Open 9ao9ai9ar opened 3 weeks ago
Compiling without llvm probably makes it a lot smaller. My frawk binary is 9.4M stripped and 17M unstripped.
I rarely see mawk
being much faster than frawk
(except for https://github.com/ezrosent/frawk/issues/98).
Although I guess it might be possible if you test on small files (as the overhead of compiling the awk script in case of frawk
might be most of the runtime).
Do you have some example scripts?
How to build frawk without LLVM? Like this?
cargo +nightly install --path . --no-default-features
I've used frawk with all optimization levels and backends in my scripts in this repo (invitation sent), and with the exception of rg3.sh
where it runs faster with frawk, but only on modern hardware (SSD instead of HDD), all versions are consistenly at least a second or two slower with frawk compared to mawk, so definitely a noticeable margin. (You could either define a function mawk in benchmark.sh
that calls frawk to make an in-place override to compare the results, or make a copy of each script in solutions
that uses frawk instead of mawk/awk.) I haven't tried the comparison with the LumbrasGigaBase dataset though, where the files are much fewer in number and larger in size.
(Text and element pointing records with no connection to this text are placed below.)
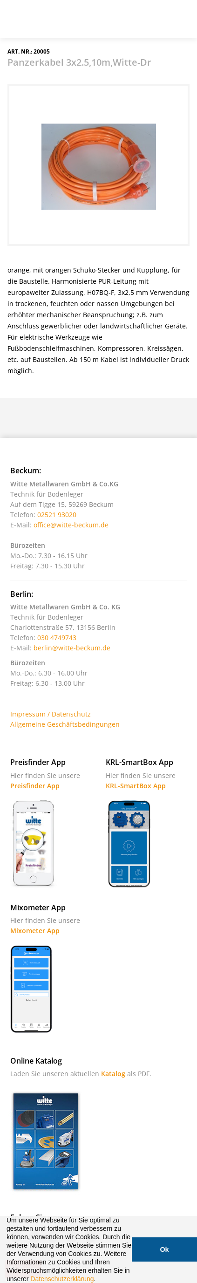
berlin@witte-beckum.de (72, 647)
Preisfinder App (35, 785)
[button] (98, 1279)
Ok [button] (164, 1249)
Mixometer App (35, 930)
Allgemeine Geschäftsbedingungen (65, 724)
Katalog (113, 1073)
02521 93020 (56, 514)
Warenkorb (157, 23)
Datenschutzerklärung (62, 1279)
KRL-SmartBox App (136, 785)
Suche (134, 23)
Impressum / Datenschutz (50, 714)
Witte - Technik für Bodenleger (33, 18)
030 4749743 (56, 637)
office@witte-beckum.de (71, 524)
# Without LLVM, but with other recommended defaults
$ cargo +nightly install --path . --no-default-features --features use_jemalloc,allow_avx2,unstable
frawk, when fully stripped, is still an order of magnitude larger than ripgrep, a similar Rust CLI program that is already an order of magnitude larger than traditional UNIX CLI tools. The large size gives the impression that the program is bloated, even more so when my benchmark shows that it is slower than mawk by some margin.